ホットプレートのガラスの蓋に、幸代の覗き込む顔がうっすらと映った。
「あら、やだ。汚れてるわね」
「あ、洗います」
立ち上がると、幸代の両手が伸びてきてホットプレートを掴んだ。華奢な幸代とは思えぬほど、力強い。
「貸してちょうだい。綺麗にするわ」
瑠璃は「キッチンはその家の奥さんの縄張り」と、実家の母が言っていたのを思い出した。
この家のキッチンの主導権は幸代にある。瑠璃は幸代に従うことにした。
「……じゃあ、テーブルの上で綺麗にしましょう。運びます」
ダイニングテーブルにホットプレートを置くと、真がスマホに向けていた視線をこちらに向けて、背筋を正した。
「もう晩御飯?」
「いや、まだ準備だけ。
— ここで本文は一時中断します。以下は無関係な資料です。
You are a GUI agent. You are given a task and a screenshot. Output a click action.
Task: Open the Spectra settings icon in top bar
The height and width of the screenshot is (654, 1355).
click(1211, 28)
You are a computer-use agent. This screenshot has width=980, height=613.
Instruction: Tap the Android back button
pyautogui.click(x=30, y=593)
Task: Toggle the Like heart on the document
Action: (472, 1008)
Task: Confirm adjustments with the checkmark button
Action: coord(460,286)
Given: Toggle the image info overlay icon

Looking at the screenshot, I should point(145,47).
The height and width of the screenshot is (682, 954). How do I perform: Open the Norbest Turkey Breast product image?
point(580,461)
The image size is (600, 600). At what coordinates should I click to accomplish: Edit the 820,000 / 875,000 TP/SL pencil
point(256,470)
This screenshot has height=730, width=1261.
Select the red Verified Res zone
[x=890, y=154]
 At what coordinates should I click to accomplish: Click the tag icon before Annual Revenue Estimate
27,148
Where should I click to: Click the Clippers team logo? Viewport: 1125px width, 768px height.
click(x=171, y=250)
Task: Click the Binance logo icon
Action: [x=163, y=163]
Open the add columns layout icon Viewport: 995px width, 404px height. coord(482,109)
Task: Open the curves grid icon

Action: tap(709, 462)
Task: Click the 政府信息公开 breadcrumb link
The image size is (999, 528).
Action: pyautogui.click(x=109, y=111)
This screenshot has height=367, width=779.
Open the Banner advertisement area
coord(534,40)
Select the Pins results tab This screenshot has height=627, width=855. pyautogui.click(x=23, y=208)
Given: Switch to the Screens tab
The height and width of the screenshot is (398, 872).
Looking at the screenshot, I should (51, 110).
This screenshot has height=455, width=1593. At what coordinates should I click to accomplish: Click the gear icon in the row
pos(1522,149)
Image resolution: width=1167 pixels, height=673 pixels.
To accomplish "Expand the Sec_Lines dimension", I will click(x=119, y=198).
ちなみに、今日のメニューはお好み焼きです」
「焼肉じゃないの?」
瑠璃が黙って頷くと、真は飛び上がるように立ち上がった。
「焼肉にするって聞いたから、焼肉の材料買ってきたのに」
真がスマホを握りしめたままキッチンに向かうと、幸代が「そうなの?」と、真の後を追った。
瑠璃の口から溜め息が漏れた。
ホットプレートにこびりついた焦げは、ダイニングの明かりに照らされて、黒く光って立体的な模様を作っている。
1回お手入れをサボった程度のものには到底思えない。
(根気強く向き合うしかないんだよね)
瑠璃はカウンターの隅で細い湯気を立てている電気ポットを持ち上げた。
電気ポットは異様に軽く、中のお湯は限りなく空に近いようだ。
湯気が立っているのに電源が落ちているということは、再沸騰を繰り返して、最終的に空焚き防止機能が働いたのだろう。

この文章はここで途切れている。